While the NFL earlier this week approved a further expansion of the Designated to Return numbers for Injured Reserve, expanding the number of players who could be brought back from two to three, there was another proposal pertaining to the rule that did not pass through the owners meeting.
It did not fail a vote, either, though. It was tabled, to be revisited later. The proposal was that a player would not have to be included on the initial 53-man roster in order to be eligible for the return designation. And it’s one that I very much hope the league quickly reconsiders and puts into place in time for the start of the 2020 season.
As I wrote about earlier this offseason, it is a rule that comes about surprisingly frequently. In most years since the return designation has existed, the Steelers have had a player that they needed to place on injured reserve prior to Week One, which meant that they had to release a player who would have otherwise been on the roster in order to keep the injured player on the 53 so that he could be moved to injured reserve.

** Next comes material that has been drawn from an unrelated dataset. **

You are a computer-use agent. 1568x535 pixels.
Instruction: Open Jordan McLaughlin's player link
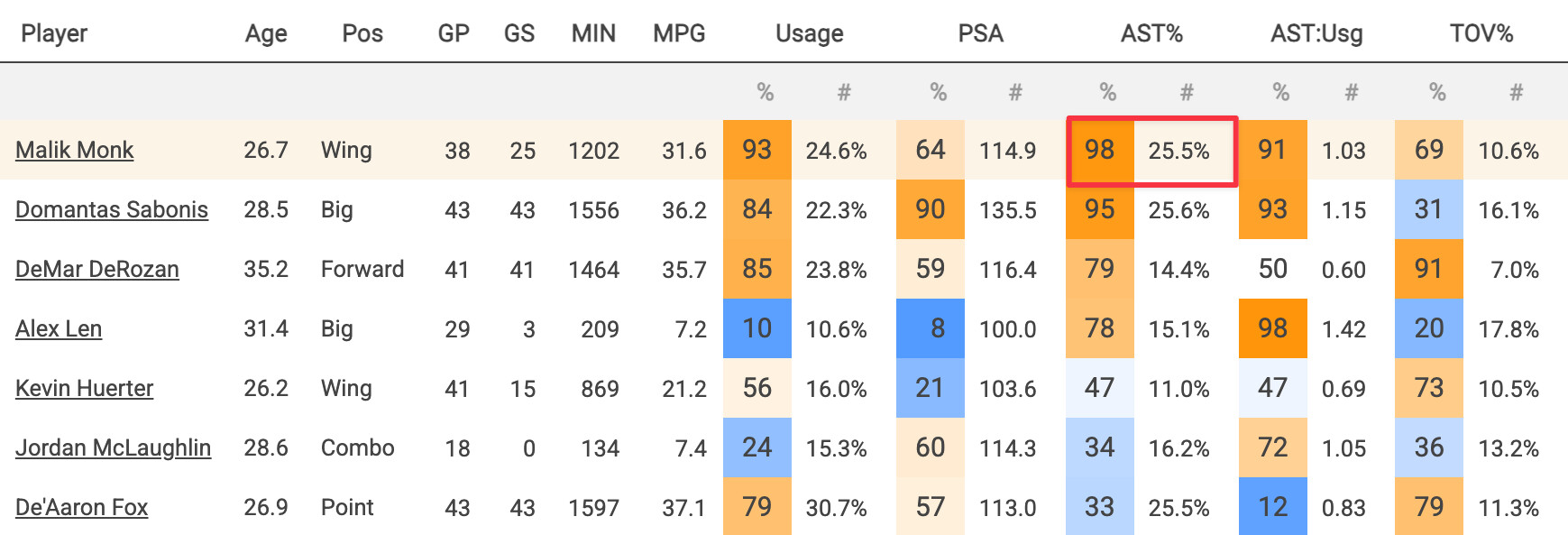(114, 448)
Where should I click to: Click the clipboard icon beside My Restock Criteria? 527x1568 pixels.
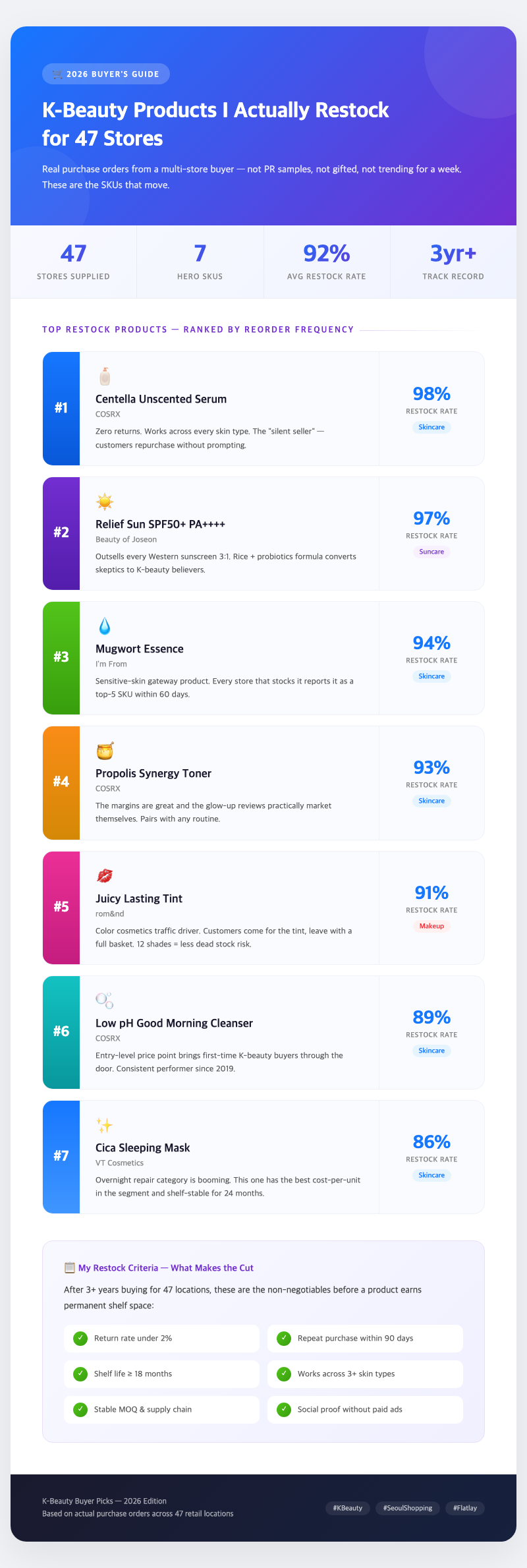[69, 1267]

It’s really an arbitrary bookkeeping issue and I frankly can’t understand why there would even be debate about doing away with it. if a player tears his MCL in the preseason, as David DeCastro did in his rookie season in 2012, then he’s obviously going to be put on injured reserve, with the chance that he’ll be able to return, which is exactly what happened.
That was the first year that players were eligible to be designated for return. The Steelers waived cornerback DeMarcus Van Dyke that year and then re-signed him once DeCastro was moved to injured reserve. There have only been two seasons, in 2014 and in 2019, in which the Steelers didn’t have to place somebody on injured reserve prior to the start of the year.
Or, more accurately, that they should have been able to place on injured reserve prior to the start of the year with the idea of having him return later in the year. But up until now, they haven’t been able to. So they have had to get creative in trying to identify the proper veteran that they could temporarily let go of and re-sign.
There is really no point behind this dance, and it would really be a shame if the league doesn’t finally decide to close this meaningless barrier. Any player placed on injured reserve, at any time, and without limitation, should be eligible to return from injured reserve after eight games if they are healthy enough to play.
That’s what the rule should be, nice and simple without unnecessary complications and roadblocks. Make it happen, owners. You’re behind the other leagues in this regard, and have been for a long time.